*Available data:*
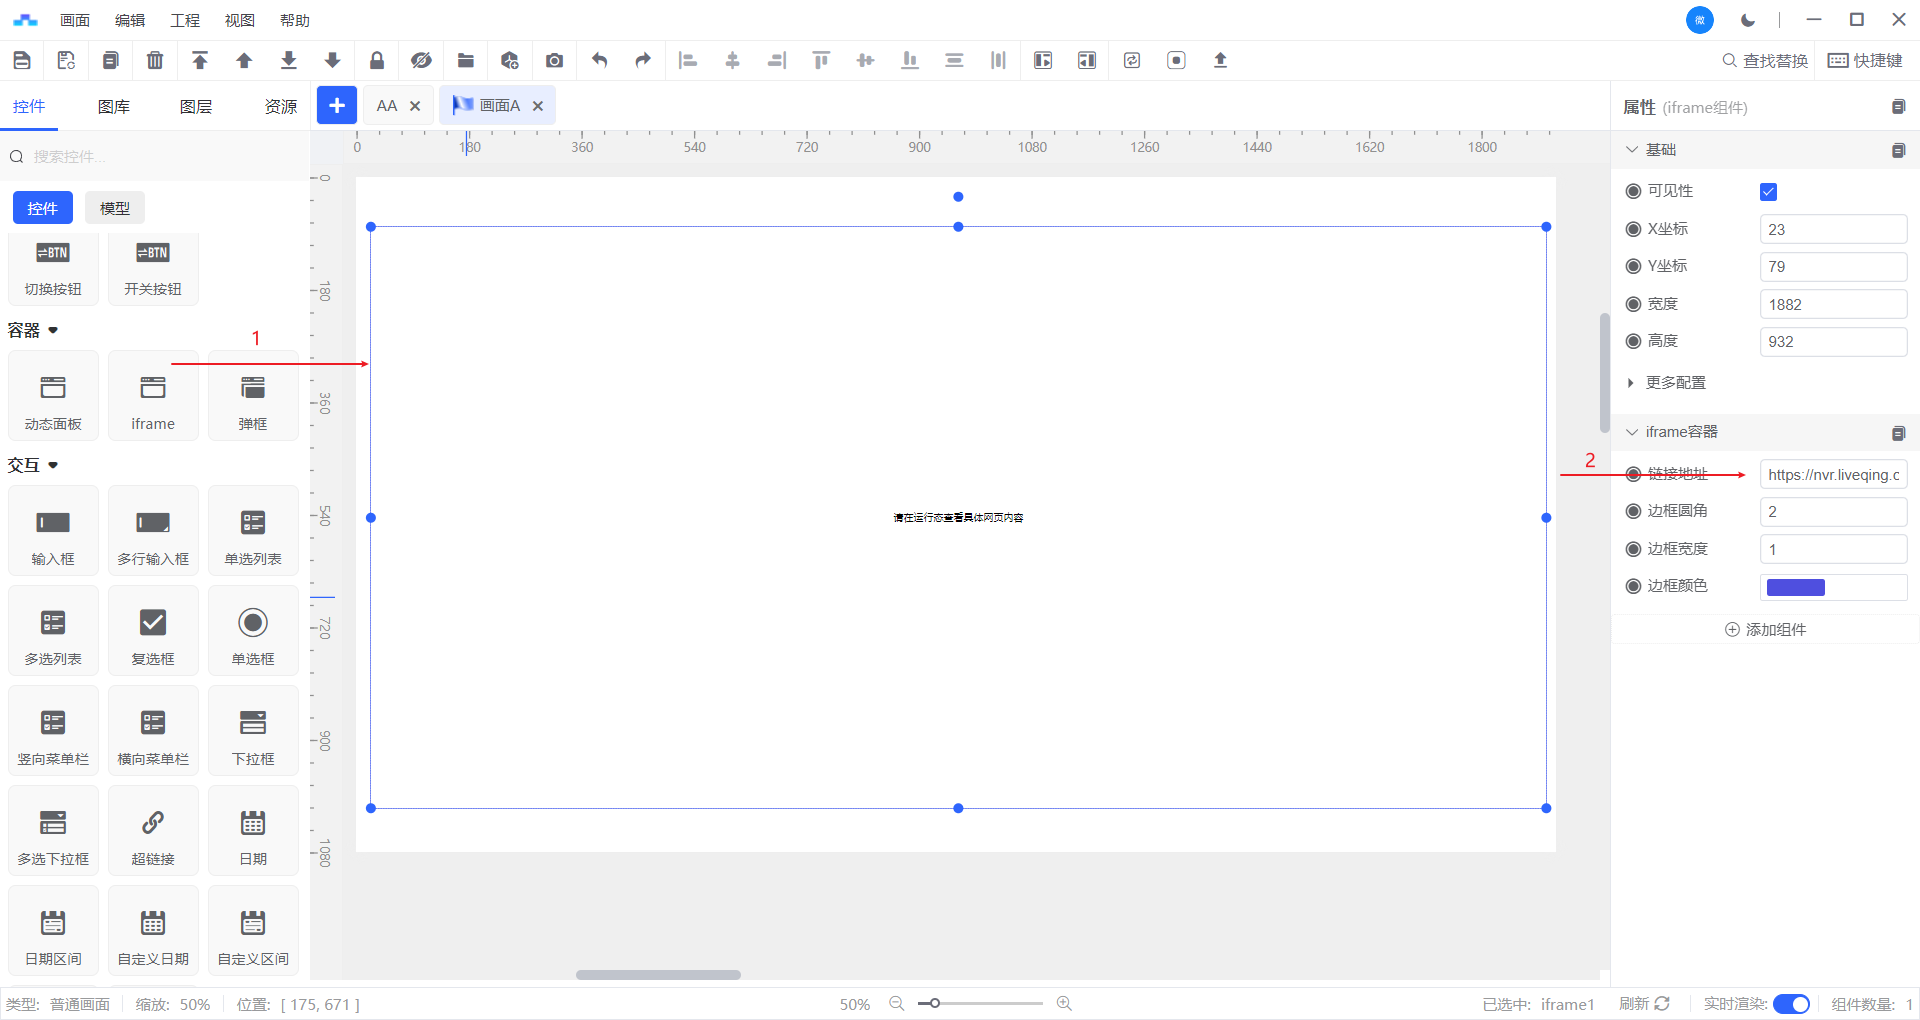Click the 添加组件 button
The image size is (1920, 1020).
(x=1765, y=629)
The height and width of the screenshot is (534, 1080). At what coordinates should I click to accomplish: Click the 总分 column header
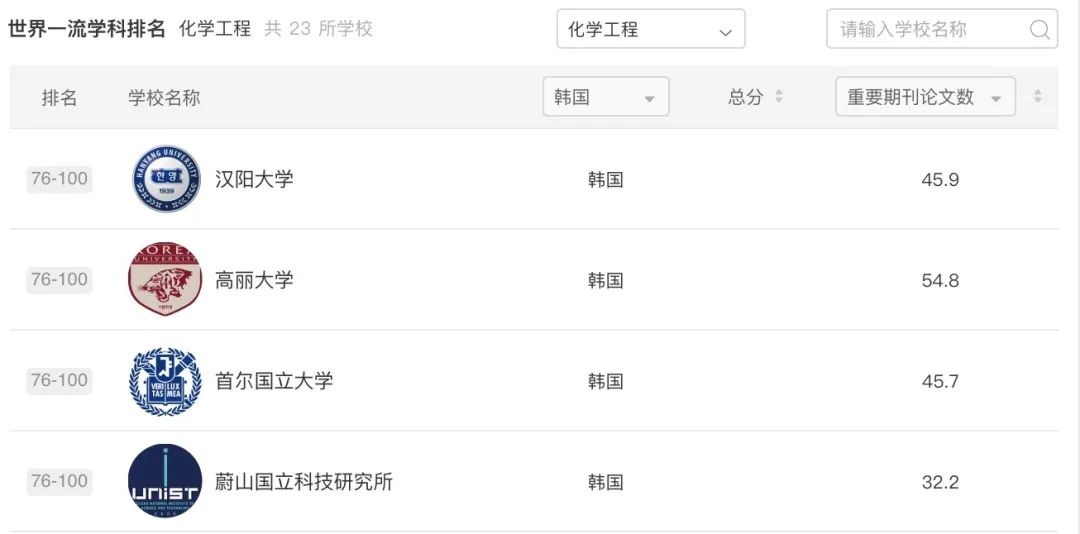[746, 97]
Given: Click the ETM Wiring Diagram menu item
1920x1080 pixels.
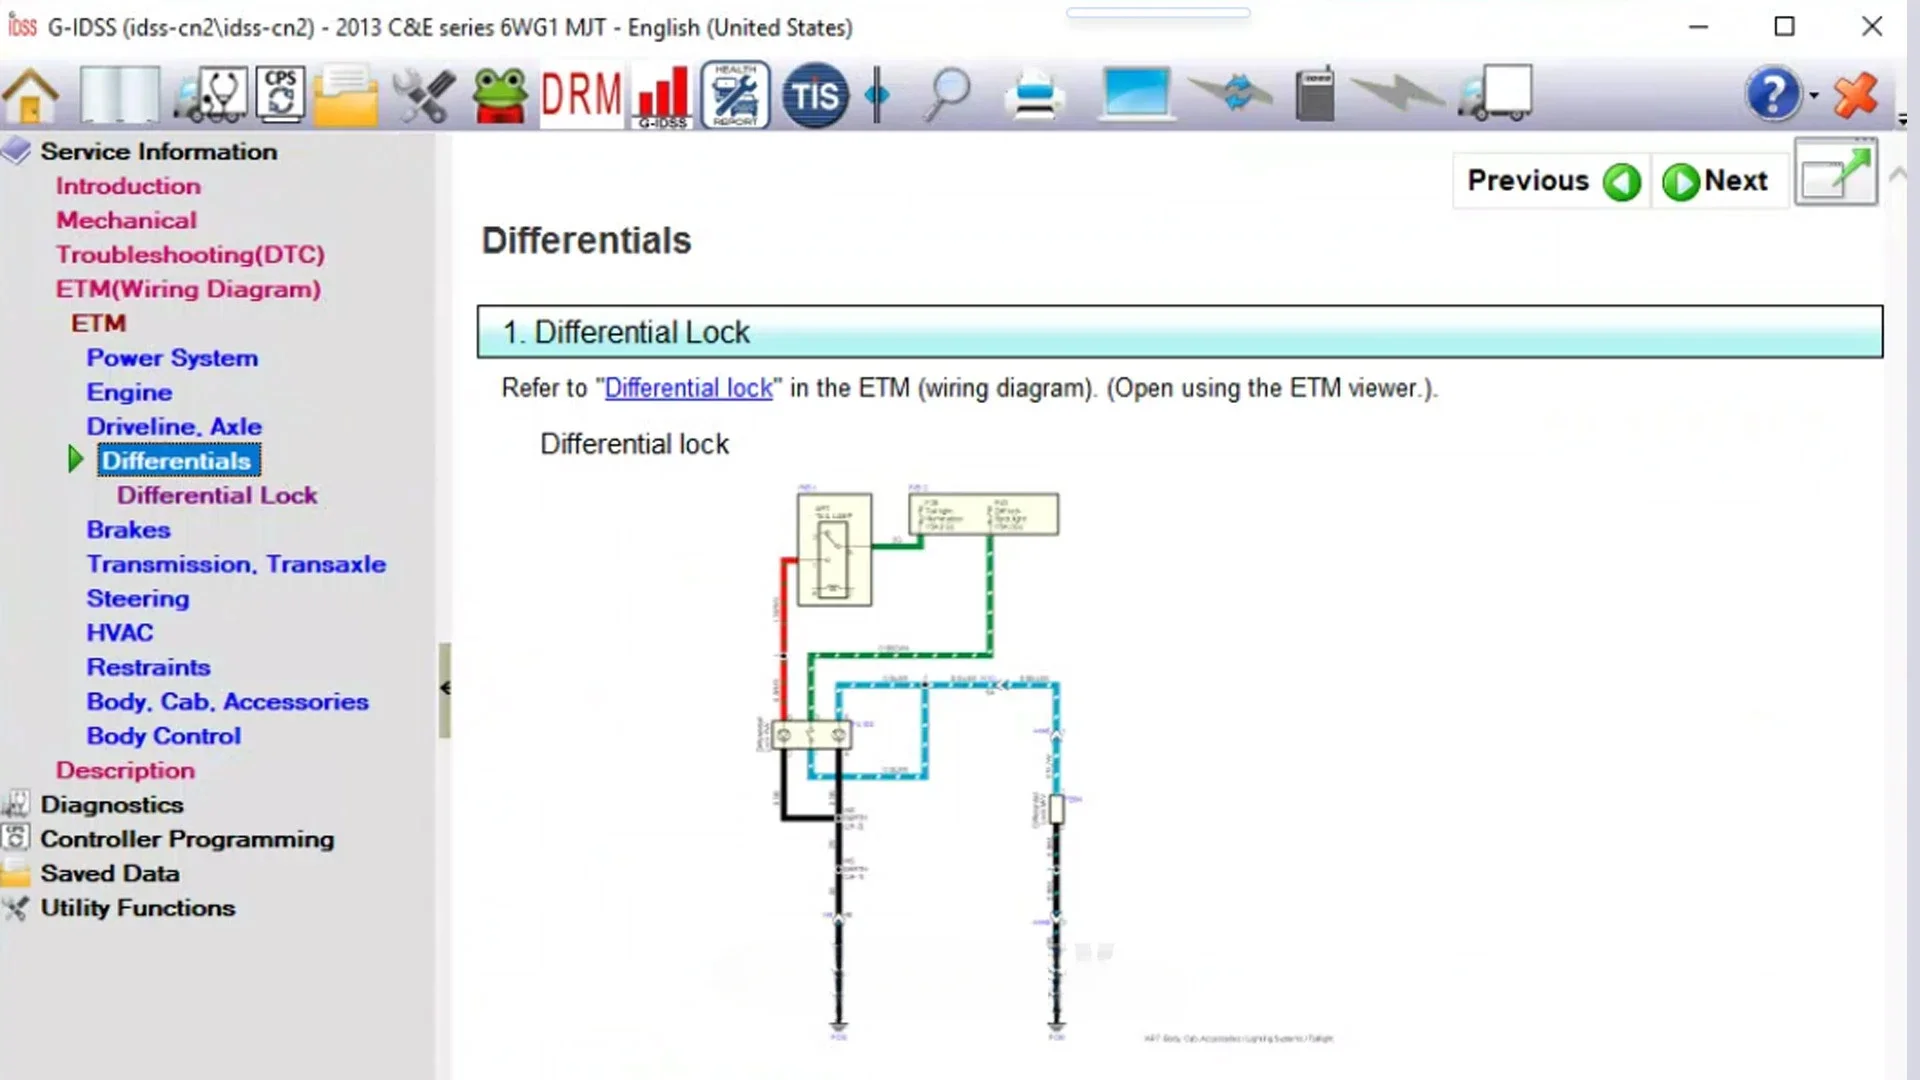Looking at the screenshot, I should point(189,287).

*What needs to be done:* Please write out exactly the lines starting at the one that contains "The height and" and ending with the final line of the entries, both ends included. Do not write out any pictures.

*Solution for this task:*
The height and width of the screenshot is (534, 1080). At what coordinates should I click to accomplish: Click the 总分 column header
[746, 97]
Given: Click the ETM Wiring Diagram menu item
1920x1080 pixels.
Looking at the screenshot, I should point(189,287).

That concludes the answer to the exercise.